Lompat ke isi

Kerusuhan Koja

Dari Wikipedia bahasa Indonesia, ensiklopedia bebas
Revisi sejak 14 April 2010 15.18 oleh Maqi (bicara | kontrib) (baru)
(beda) ← Revisi sebelumnya | Revisi terkini (beda) | Revisi selanjutnya → (beda)

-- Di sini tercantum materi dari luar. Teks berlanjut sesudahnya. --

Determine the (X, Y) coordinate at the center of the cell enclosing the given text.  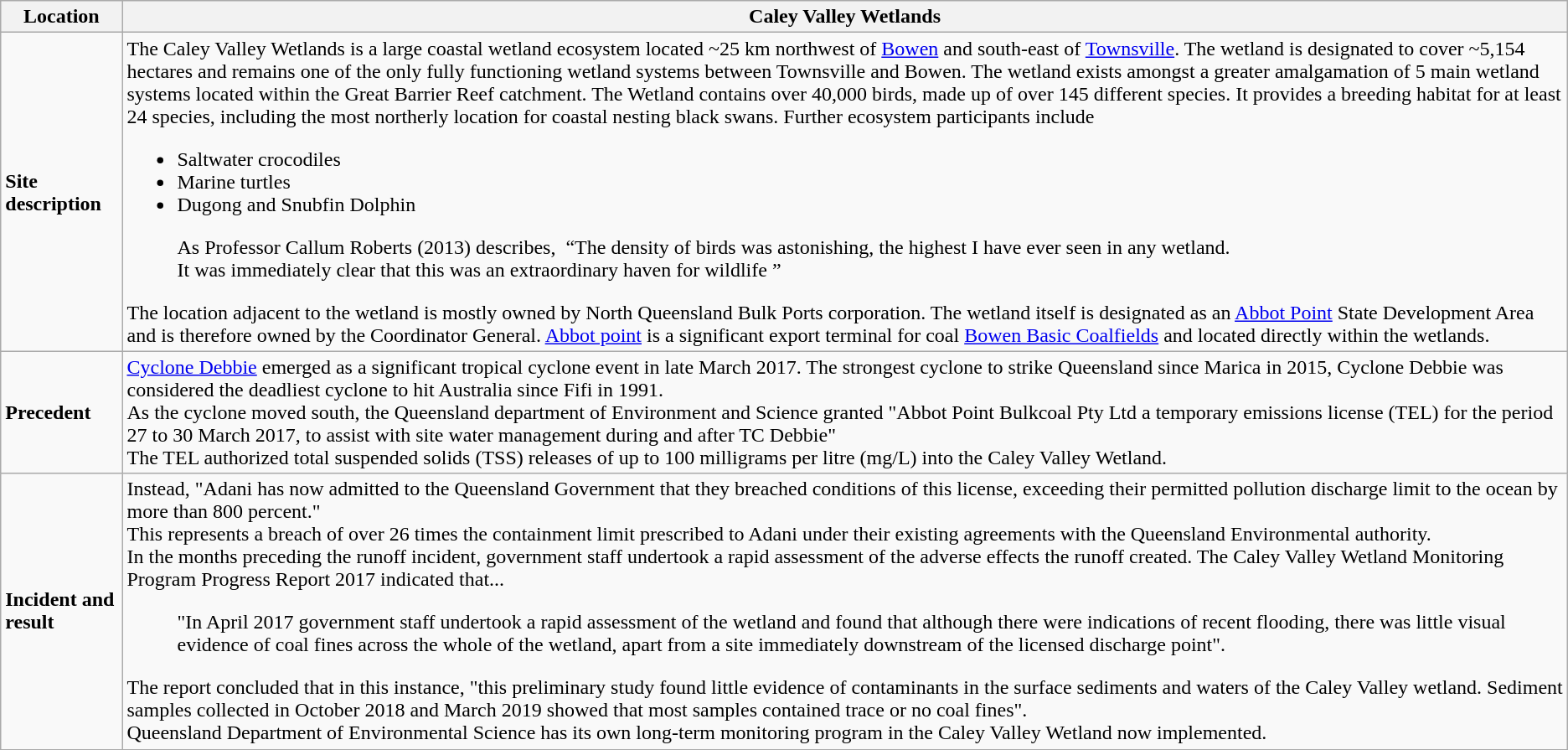
Precedent (62, 412)
Site description (62, 192)
Caley Valley Wetlands (844, 17)
Location (62, 17)
Incident and result (62, 611)
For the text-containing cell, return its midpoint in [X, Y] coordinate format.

Kerusuhan Koja terjadi pada 14 April 2010 yang dipicu oleh rencana eksekusi tanah kawasan makam Mbah Priok yang ada di dalam area Terminal Peti Kemas Tanjung Priok oleh Pemerintah Daerah DKI Jakarta.[1] Tindakan ini ditentang oleh warga yang kemudian berubah menjadi bentrokan antara warga dengan Satpol PP.[1]

Latar belakang

Kejadian ini dilatarbelakangi oleh sengketa antara ahli waris Mbah Priok dengan Pelabuhan Indonesia II, pihak ahli waris mengklaim kepemilikan tanah dengan mendasarkan pada Eigendom Verponding no 4341 dan No 1780 di lahan seluas 5,4 Ha. Namun PN Jakarta Utara pada tanggal 5 Juni 2002 telah memutuskan tanah tersebut secara sah adalah milik PT Pelindo II. Hal ini sesuai dengan hak pengelolaan lahan (HPL) Nomor 01/Koja dengan luas 145,2 hektar.[2]

Pemerintah Daerah DKI Jakarta kemudian berencana mengeksekusi tanah sengketa, tetapi warga ditentang oleh warga yang berakhir dengan pecahnya bentrokan antara aparat dengan warga.[1]

Dampak

Akibat bentrokan yang terjadi antara aparat dengan warga menyebabkan 130 orang mengalami luka-luka.[3] Korban luka-luka terdiri dari 66 orang Satpol PP, polisi 10 orang dan warga sekitar makam Mbah Priok sebanyak 54 orang.[3]

Selain itu akibat bentrokan menyebabkan seorang fotografer mengalami luka,[4] serta dua orang jurnalis turut mengalami menjadi korban bentrokan.[5] Akibat bentrokan ini juga menyebabkan terputusnya arus jalan dari pelabuhan Tanjung Priok menuju Cilincing dan arah sebaliknya.[6]

Kerusuhan Koja juga mengakibatkan kerugian kepada pengusaha, akibat terhambatnya arus barang dan jasa dari Terminal Peti Kemas Koja.[7] Kerugian ini diperkirakan mencapai milyaran rupiah.[7] Selain itu, kerusuhan ini berlanjut pada penjarahan barang-barang pada salah satu kantor Terminal Peti Kemas Koja.[8]

Tanggapan

Dewan Perwakilan Rakyat Daerah (DPRD) DKI Jakarta menyatakan akan membentuk panitia khusus (pansus) untuk mengusut penyebab terjadinya bentrokan dalam rencana eksekusi tanah makam Mbah Priok.[9] DPRD DKI Jakarta juga meminta kepada Komisi Nasional Hak Asasi Manusia untuk menyelidiki kemungkinan adanya pelanggaran HAM dalam bentrokan.[9]